The PCI Security Standards Council recently released a pair of new training courses, one of which is called Qualified Integrators and Resellers, that could be of great interest to c-store operators.
“These are generally the people who c-store owners are calling on to install payment applications, POS devices and other things of that nature,” Russo explained. “They’re going to have to depend on these companies to install them—and install them correctly.”
Such installations don’t always go well, and the resulting damage could be devastating.
“A lot of times these guys will come in and, for convenience, they will open up a remote access window so that they can get in and make updates to the system,” Russo said. “But when you open up a remote access avenue, people can get in and that presents a serious compliance problem.”
Another mistake operators sometimes make is leaving in place the default password that came with an application, rather than creating a new one.
Tools to Succeed
The Council has developed a training and certification program for these qualified installers and resellers.
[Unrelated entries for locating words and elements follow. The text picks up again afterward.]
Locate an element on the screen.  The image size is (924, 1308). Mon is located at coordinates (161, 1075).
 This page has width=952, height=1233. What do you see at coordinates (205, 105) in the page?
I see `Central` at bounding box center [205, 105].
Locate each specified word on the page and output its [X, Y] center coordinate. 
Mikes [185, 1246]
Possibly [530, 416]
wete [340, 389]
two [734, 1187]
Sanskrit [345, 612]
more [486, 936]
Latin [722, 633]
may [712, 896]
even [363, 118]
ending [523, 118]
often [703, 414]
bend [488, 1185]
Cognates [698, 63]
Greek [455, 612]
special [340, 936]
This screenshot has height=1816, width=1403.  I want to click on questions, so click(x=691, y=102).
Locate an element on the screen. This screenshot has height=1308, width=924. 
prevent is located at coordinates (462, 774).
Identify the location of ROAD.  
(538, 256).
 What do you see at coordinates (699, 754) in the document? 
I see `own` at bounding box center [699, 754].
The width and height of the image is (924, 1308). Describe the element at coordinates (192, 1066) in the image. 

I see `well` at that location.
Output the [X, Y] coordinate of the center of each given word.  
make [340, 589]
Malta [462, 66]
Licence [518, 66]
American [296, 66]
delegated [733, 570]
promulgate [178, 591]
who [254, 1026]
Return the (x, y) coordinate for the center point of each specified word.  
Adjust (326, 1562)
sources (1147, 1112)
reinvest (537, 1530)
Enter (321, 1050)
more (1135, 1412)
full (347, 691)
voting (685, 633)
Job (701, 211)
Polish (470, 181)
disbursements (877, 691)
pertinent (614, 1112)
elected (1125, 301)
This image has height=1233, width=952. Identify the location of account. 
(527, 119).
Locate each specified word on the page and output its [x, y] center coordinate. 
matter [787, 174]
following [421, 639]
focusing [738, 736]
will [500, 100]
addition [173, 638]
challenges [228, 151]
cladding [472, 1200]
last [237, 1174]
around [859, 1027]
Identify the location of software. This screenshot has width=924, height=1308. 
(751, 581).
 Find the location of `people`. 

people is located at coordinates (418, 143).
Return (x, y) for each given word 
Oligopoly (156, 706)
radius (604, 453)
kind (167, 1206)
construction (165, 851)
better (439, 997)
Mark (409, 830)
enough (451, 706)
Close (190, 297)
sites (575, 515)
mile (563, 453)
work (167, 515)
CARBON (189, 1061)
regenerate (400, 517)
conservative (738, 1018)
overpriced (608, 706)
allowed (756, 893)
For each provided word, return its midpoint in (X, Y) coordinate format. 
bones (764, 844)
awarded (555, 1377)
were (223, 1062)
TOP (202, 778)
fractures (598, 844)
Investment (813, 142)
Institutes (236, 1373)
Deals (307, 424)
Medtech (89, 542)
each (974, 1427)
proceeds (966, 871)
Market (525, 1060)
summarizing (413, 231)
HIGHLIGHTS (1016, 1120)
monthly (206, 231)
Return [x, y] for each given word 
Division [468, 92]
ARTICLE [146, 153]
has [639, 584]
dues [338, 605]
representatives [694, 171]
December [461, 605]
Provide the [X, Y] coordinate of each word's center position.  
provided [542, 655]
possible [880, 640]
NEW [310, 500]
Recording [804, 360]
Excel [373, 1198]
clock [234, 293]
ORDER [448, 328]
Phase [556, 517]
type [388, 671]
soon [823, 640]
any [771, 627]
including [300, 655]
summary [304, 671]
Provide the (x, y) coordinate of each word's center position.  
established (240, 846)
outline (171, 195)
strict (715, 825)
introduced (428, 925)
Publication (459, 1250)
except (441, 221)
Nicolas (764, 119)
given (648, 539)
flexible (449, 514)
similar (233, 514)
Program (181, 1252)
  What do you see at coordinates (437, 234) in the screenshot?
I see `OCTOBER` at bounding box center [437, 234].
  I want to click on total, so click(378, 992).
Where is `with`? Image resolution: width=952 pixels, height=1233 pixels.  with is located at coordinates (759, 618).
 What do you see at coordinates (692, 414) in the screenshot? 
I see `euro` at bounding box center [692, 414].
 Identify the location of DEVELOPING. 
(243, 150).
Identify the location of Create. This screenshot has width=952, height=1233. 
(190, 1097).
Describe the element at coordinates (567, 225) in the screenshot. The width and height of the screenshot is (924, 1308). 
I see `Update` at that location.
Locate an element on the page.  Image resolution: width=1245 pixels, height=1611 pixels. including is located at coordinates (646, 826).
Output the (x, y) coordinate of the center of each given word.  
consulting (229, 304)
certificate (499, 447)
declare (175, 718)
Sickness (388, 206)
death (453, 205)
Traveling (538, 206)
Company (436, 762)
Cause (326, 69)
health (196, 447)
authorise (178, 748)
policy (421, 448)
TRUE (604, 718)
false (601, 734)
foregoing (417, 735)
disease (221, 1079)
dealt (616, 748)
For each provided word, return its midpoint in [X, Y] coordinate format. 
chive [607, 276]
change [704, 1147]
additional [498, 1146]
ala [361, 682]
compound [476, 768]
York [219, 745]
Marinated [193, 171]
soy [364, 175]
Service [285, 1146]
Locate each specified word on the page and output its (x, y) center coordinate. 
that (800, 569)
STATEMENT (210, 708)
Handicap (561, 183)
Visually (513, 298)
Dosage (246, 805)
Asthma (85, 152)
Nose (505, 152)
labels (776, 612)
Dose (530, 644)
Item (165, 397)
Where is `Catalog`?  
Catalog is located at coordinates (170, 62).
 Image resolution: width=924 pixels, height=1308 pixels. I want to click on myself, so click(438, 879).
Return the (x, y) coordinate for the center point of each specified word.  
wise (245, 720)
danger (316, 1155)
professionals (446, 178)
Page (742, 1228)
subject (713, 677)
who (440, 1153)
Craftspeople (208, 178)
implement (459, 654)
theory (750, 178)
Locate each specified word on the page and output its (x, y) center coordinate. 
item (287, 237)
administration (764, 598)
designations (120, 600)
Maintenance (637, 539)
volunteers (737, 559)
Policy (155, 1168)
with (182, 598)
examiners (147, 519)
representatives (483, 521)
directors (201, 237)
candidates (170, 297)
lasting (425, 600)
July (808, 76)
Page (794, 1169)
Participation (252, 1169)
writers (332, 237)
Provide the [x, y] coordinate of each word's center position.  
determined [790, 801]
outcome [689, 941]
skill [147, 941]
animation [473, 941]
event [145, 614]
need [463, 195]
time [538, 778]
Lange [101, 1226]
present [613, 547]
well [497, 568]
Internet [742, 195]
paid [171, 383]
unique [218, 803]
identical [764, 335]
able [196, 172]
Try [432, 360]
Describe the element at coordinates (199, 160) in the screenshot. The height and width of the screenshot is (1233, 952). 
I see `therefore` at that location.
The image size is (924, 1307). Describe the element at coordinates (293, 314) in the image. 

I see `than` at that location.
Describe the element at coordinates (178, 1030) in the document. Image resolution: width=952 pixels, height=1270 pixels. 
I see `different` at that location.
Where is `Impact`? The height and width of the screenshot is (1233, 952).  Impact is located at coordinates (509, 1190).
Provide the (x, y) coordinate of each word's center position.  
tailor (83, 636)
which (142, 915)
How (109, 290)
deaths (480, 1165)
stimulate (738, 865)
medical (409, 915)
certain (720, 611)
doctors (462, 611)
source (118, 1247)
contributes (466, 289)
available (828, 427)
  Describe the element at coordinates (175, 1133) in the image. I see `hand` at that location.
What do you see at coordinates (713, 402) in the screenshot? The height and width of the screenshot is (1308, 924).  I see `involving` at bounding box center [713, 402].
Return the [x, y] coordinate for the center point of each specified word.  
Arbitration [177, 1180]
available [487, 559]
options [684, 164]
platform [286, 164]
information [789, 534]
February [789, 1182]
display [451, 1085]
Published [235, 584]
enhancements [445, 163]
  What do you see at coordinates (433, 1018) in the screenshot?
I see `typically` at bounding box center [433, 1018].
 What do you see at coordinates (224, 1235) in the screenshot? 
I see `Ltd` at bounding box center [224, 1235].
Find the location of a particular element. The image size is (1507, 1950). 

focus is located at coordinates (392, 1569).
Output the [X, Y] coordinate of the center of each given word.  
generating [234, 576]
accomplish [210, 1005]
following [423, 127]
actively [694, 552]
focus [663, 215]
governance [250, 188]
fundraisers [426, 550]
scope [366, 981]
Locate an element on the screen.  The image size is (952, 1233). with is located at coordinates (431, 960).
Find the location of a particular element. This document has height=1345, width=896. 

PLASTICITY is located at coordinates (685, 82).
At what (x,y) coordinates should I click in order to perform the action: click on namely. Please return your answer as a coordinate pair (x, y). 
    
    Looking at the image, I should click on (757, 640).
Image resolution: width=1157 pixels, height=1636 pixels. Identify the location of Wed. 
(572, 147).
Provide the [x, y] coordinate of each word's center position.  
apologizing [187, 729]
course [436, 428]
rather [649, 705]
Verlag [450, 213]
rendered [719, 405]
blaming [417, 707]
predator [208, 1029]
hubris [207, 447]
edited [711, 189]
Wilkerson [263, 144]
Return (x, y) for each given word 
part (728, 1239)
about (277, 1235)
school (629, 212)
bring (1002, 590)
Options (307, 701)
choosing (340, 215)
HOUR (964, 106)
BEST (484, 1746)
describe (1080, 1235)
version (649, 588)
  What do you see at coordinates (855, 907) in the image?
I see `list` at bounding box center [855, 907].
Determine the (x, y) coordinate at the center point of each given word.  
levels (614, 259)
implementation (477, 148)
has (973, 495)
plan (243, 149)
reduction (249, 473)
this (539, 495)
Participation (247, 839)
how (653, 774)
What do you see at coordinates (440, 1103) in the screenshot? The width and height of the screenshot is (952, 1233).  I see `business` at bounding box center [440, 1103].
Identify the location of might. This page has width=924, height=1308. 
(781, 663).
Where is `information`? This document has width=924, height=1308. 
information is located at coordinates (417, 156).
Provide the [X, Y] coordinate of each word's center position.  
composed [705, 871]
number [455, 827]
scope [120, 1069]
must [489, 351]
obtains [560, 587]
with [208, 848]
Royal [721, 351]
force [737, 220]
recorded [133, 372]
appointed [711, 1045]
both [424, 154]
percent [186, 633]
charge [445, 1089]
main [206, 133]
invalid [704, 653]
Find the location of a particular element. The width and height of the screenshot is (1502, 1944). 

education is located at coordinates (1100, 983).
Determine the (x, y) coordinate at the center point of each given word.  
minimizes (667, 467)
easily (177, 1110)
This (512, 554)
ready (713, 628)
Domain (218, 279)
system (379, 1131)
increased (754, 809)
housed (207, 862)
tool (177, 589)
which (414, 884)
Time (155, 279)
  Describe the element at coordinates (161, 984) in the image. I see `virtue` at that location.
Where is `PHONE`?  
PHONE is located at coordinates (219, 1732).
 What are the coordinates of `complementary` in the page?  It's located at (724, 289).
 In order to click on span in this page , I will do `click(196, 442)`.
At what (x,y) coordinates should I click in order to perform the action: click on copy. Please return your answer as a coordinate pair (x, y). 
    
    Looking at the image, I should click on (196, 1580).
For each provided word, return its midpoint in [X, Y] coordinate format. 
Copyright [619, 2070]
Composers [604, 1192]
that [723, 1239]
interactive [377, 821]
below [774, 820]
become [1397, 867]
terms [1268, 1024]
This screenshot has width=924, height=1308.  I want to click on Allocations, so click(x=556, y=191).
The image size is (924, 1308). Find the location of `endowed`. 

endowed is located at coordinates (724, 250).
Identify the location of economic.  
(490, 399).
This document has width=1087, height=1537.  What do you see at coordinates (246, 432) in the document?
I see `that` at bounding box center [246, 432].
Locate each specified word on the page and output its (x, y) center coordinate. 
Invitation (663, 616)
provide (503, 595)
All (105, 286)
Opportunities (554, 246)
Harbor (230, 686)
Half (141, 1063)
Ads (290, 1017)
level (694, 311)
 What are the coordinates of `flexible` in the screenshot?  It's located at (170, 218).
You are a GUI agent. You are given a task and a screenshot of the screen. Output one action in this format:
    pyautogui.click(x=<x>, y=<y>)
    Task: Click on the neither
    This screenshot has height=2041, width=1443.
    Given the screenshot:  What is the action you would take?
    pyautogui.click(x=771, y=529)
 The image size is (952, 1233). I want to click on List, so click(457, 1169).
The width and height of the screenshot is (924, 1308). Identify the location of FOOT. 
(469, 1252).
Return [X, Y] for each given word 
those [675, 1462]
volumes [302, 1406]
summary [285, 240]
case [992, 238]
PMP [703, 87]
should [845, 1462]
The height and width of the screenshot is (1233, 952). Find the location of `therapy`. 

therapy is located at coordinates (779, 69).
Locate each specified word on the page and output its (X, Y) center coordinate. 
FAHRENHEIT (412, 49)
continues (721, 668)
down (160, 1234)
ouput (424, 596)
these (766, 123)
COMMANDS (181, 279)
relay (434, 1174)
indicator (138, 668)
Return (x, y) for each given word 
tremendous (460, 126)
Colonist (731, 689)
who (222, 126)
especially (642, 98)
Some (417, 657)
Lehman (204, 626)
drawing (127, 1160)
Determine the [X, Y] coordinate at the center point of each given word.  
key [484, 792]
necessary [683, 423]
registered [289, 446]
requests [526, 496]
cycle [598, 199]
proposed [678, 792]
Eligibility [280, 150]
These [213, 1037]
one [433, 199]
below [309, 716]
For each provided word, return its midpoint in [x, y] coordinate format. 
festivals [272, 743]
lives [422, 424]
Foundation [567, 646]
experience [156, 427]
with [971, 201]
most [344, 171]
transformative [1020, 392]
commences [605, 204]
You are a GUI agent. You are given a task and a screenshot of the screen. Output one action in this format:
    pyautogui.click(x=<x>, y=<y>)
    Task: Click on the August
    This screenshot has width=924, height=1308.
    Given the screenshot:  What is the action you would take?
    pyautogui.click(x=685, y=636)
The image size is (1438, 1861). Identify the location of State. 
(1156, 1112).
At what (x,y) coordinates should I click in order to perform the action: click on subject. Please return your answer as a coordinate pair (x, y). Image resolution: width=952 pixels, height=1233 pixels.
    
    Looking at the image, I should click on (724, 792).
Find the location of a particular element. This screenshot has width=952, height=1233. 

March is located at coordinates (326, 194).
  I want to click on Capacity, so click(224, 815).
The goal of the program is to make sure that these installers know what they need to do in order to install systems in a PCI-compliant manner. “And more importantly, give confidence to convenience store operators that they will be able to find qualified, certified experts that understand what their endgame is or are at least aware of how these things should be installed.”
Information can be found on the Web by visiting www.pcisecuritystandards.org.
The Council is also working hand in hand with a variety of trade associations, one of which is NACS, to reach its members. “We don’t have a lot of touch points for smaller merchants, so we’re partnering with the associations in order to get information to these people as quickly as possible,” Russo said. “We want them to feel confident in whoever is doing the installation at this point. But more importantly, we want them to find solutions to overcome some of these challenging PCI issues.”